A Defensoria Pública da União (DPU) pediu que o ministro Alexandre de Moraes, do Supremo Tribunal Federal (STF), se declare suspeito para julgar os processos relacionados à tentativa de golpe de estado. A manifestação ocorreu durante o julgamento dos integrantes do Núcleo 4 do golpe, nesta terça-feira (6), pela Primeira Turma do Supremo.

Segundo a defensora pública Érica Oliveira Hartmann, como foi um dos alvos da armação golpista, Moraes deveria se afastar das investigações e de futuros atos relacionados ao processo.

Hartmann defende o major do Exército Aílton Gonçalves Moraes Barros. Segundo a denúncia, ele discutiu possibilidades de golpe de estado em mensagens de texto com o então ajudante de ordens de Bolsonaro, tenente-coronel, Mauro Cid.

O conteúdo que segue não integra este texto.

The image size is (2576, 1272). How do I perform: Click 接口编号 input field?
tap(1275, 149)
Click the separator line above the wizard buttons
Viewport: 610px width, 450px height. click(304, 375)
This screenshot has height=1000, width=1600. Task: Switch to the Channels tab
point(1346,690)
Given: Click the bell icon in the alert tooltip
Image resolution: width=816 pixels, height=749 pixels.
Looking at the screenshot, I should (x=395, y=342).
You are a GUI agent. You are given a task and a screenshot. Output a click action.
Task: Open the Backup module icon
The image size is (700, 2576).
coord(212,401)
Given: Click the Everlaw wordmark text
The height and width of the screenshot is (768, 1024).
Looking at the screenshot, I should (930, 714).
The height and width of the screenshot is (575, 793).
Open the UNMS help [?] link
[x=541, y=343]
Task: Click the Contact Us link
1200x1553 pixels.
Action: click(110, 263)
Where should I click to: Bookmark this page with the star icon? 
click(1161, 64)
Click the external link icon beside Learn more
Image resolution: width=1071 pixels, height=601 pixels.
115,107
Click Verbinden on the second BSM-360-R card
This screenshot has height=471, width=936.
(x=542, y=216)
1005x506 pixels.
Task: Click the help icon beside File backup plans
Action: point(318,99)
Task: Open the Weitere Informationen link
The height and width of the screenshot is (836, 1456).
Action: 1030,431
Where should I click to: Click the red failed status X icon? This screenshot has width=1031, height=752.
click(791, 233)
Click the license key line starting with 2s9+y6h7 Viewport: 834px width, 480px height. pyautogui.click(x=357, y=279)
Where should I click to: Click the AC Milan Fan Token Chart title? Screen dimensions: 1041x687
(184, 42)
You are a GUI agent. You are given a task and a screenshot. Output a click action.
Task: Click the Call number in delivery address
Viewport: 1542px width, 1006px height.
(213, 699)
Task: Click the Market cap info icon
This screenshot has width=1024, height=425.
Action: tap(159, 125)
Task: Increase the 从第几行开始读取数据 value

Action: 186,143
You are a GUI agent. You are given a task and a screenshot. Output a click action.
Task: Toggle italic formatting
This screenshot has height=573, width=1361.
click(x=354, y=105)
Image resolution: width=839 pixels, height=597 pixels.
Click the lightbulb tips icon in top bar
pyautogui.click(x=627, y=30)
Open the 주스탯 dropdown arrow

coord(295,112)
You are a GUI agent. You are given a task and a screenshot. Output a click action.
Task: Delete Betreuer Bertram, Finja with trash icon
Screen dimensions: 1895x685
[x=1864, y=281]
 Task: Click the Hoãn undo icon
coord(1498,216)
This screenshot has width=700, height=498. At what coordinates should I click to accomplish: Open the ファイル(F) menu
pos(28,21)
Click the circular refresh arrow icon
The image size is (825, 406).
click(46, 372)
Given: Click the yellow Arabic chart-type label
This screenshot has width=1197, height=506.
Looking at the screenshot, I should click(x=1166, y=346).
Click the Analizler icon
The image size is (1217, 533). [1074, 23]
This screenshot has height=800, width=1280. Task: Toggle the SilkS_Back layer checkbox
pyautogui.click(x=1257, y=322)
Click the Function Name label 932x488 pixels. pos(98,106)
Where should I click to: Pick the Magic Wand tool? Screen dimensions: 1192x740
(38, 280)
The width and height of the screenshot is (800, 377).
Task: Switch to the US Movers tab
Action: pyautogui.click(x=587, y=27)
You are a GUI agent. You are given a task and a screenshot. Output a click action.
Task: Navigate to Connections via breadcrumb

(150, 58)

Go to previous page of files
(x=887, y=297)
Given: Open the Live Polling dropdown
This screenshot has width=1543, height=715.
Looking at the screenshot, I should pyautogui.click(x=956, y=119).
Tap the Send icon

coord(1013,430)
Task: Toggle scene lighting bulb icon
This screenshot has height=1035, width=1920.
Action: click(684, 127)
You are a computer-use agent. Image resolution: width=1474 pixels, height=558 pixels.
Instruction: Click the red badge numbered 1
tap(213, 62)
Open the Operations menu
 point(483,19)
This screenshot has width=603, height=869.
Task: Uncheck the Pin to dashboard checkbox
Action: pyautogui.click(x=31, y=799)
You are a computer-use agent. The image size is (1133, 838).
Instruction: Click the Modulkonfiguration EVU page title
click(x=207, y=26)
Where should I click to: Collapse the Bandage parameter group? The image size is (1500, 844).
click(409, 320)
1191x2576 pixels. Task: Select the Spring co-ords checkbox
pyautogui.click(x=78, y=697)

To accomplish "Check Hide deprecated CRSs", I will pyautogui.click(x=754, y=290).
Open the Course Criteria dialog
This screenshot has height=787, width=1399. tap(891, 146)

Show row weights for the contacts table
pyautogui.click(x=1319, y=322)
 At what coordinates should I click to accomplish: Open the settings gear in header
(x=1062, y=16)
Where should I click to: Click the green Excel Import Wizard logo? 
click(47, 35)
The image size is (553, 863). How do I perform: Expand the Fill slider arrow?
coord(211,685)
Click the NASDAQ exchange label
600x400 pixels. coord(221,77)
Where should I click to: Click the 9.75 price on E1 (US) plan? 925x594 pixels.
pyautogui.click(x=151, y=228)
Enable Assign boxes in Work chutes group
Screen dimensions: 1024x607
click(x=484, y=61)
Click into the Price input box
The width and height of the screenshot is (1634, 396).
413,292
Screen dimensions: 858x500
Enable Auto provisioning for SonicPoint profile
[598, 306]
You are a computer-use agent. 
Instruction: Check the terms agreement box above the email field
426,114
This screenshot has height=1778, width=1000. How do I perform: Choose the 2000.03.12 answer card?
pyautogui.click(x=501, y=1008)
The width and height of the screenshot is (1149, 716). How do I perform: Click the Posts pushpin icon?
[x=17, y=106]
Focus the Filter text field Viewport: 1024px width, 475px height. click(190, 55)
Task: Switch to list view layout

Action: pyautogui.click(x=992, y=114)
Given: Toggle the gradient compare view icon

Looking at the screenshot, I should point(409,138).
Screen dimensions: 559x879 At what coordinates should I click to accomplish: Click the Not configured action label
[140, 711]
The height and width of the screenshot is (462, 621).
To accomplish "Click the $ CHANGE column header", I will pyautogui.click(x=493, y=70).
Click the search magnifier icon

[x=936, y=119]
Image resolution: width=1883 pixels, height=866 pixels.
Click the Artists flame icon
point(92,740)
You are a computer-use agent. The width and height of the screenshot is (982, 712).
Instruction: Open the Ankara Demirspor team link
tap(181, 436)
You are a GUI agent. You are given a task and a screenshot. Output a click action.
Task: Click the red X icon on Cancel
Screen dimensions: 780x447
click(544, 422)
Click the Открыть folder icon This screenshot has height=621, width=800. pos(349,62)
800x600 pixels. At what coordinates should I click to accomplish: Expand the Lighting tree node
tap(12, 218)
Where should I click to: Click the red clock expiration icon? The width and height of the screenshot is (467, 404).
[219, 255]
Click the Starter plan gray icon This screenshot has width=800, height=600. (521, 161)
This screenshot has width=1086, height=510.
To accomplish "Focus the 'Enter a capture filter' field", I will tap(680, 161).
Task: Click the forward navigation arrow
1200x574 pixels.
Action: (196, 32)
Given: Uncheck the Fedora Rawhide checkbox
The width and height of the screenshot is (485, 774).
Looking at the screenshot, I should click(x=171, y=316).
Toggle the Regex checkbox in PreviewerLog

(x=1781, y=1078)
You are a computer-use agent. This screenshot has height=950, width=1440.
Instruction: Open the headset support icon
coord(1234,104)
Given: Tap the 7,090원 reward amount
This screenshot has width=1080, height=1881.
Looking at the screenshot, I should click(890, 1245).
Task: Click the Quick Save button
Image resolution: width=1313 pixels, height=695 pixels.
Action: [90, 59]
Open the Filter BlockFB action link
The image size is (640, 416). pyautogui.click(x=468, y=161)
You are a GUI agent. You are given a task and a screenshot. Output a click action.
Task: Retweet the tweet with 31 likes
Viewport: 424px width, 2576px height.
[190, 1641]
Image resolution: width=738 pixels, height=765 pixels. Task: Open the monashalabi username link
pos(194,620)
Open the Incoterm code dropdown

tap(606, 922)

A defensora também questionou a manutenção do processo do Núcleo 4 no Supremo. Segundo ela, por não envolver pessoas com prerrogativa de foro, o correto seria enviar a investigação e o processo para a primeira instância. A mesma proposta foi trazida pelas demais defesas, que pediram ao menos para as ações serem julgadas no plenário do STF, com os 11 ministros, em vez da Primeira Turma.